Metropolis.ai

Generator GUI going through NPC creation.

Inspiration

A common feature of today's popular role-playing video games (RPGs), is an immersive environment. Games like Skyrim, Red Dead Redemption 2, Grand Theft Auto, etc. represent hundreds, if not thousands of developer hours sunk into making sure that every single non-player character (NPC) has their own dialogue, backstory, and motivations. This is extremely difficult for the largest game studios to pull off, and downright impossible for smaller developers. However, considering modern advances in natural language like Large Language Models (LLMs), we have realized that it doesn't have to be this way.

What it does

Using ChatGPT, LangChain, and Coqui Studios we are able to automatically mass-generate backstories, names, dialogue options, and daily schedules for fully voiced NPCs. You can feed any lore documents explaining your video game world into Metropolis, and it will automatically take them into account when generating backstories and names, so the NPCs truly feel like they are a part of your world. You can give our tool a list of unique locations and possible actions that NPCs can take at those locations, and Metropolis will automatically create a realistic, goal-driven schedule for the NPCs to roam around the world. Once the NPC’s schedule has been determined, Metropolis automatically generates unique dialogue trees for the player to interact with, that take into account factors like the NPC’s current location, what action they are currently taking, and their personality.

How we built it

Frontend: With Gradio, we’ve created a clean user interface where developers can input their desired parameters to generate world/story aware NPCs. In this GUI, we provide options to add NPC traits, world lore/history, locations for NPCs to visit, actions to perform at each location, etc. The various parameters are then passed into our backend to generate deep, immersive character details which can be read by game engines such as Unity.

Backend: We begin with user-provided lore about the world, which is fed into ChatGPT to develop a unique character backstory and name. We then use this information to ask ChatGPT for a realistic goal for this new character. Now that the character has a backstory, a goal, we employ LangChain’s ReAct framework (instantiated with ChatGPT) to create an plan of action for the character to further their goals, given a user-provided list of locations and actions that the character can perform. The ReAct agent iteratively tries to take actions in an automatically generated, simplified, text-based version of the user’s world to further its goals, such as moving to different locations and taking different actions. We log what actions it takes, and what locations the agent moves to, and this becomes the NPC’s schedule in the real video game. We also query ChatGPT for estimates of how many minutes each action might take, to make the interface easier for the user. In this way, we can generate a unique, goal-driven itinerary for each NPC.

At every point in the NPC’s schedule, we prepopulate the NPC’s dialogue tree using ChatGPT. A dialogue tree here refers to what the NPC says when the player walks up to them, the dialogue choices that the player has to respond, the NPC’s possible responses to each of the player’s dialogue choices given what it said before, etc. . The NPC is also automatically assigned a unique voice from Coqui Studios’ library of virtual voice actors, and each of the NPC’s dialogue options is automatically voiced using these text-to-speech (TTS) models.

Challenges we ran into

We ran into several challenges throughout development, like rate-limiting, lack of structured output from the LLM, and integrating our generated audio files, text data, and game state data together.

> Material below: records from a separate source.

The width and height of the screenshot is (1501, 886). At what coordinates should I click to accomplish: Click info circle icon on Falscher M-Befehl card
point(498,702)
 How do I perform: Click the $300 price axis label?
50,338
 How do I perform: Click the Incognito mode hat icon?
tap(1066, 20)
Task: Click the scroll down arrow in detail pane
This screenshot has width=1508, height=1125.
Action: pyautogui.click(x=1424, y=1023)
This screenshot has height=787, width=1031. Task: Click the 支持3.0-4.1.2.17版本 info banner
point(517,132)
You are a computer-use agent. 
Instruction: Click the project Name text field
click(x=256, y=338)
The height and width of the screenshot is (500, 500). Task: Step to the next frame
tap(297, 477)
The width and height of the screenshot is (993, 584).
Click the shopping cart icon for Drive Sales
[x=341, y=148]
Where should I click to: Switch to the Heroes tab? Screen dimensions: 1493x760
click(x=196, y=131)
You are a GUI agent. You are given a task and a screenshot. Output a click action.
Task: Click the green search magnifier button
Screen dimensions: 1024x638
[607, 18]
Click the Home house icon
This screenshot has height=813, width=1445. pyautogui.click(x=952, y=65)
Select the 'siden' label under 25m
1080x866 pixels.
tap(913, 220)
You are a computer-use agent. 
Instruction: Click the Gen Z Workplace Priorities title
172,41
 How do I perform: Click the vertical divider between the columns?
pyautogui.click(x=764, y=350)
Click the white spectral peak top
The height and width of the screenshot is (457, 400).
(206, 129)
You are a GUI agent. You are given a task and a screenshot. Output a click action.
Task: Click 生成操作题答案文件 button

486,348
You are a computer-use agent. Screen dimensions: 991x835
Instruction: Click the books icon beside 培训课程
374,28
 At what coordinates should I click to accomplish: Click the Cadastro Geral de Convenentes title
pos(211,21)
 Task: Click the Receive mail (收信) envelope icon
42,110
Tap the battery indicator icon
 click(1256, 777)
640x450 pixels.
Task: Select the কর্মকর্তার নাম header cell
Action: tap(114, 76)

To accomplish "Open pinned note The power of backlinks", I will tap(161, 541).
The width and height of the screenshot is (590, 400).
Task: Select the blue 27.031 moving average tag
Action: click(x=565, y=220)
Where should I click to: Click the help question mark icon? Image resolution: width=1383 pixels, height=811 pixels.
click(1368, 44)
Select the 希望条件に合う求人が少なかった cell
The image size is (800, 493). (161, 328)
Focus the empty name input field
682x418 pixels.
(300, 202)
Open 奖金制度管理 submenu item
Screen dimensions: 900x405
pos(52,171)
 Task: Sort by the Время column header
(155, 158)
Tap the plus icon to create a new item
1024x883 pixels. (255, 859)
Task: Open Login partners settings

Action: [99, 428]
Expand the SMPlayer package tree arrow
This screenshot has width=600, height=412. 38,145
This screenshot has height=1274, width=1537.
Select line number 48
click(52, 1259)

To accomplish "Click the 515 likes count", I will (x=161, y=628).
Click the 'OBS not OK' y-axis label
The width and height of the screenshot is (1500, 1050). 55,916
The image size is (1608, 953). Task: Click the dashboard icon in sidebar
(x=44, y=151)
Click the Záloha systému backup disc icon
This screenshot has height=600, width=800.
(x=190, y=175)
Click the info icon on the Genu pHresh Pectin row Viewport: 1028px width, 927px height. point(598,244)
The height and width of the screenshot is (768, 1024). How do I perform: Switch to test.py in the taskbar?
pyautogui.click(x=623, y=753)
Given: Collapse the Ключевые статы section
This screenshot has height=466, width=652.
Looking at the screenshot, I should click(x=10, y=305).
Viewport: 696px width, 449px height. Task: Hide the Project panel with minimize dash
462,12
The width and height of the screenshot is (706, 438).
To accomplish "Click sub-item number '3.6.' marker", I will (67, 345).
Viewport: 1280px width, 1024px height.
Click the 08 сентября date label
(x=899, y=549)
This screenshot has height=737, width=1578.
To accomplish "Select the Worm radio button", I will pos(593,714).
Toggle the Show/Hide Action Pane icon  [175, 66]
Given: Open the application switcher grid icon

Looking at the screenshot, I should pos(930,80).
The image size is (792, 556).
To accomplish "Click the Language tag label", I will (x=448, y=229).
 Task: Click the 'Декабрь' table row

We solved our rate-limiting issues by minimizing the number of OpenAI API calls we needed to make, by limiting the number of branches in our dialogue trees and asking the LLM to generate shorter dialogue options.

In order to get outputs in the structure we needed, we learned valuable prompt engineering tricks, like providing examples, employing logit bias, and being more specific about the type of text we needed.

In integrating everything together, we learned to manage a diverse codebase that we built with Python and C#, juggle multiple APIs for text generation, speech synthesis, and embodied action, all while coordinating as a team to make the frontend, backend, and AI aspects of the project come together.

Accomplishments that we're proud of

We are proud to say that we have a working product; we have an exciting demo to show that contains several of our automatically generated NPCs, each with their own personalities, backgrounds, schedules, and dialogue options.

What we learned

In our attempts to retrieve valid, structured data from ChatGPT and other LLMs, we were able to gain experience with prompt engineering and giving efficient prompts in general. We also became more familiar with LLM-empowered agents through LangChain, with modern text-to-speech APIs like Coqui, and with text-generation APIs like OpenAI’s ChatGPT.

What's next for Metropolis.ai

We would like to take the product we have built, apply some polish, and hopefully provide some value to video game studios by building upon this idea to create a startup.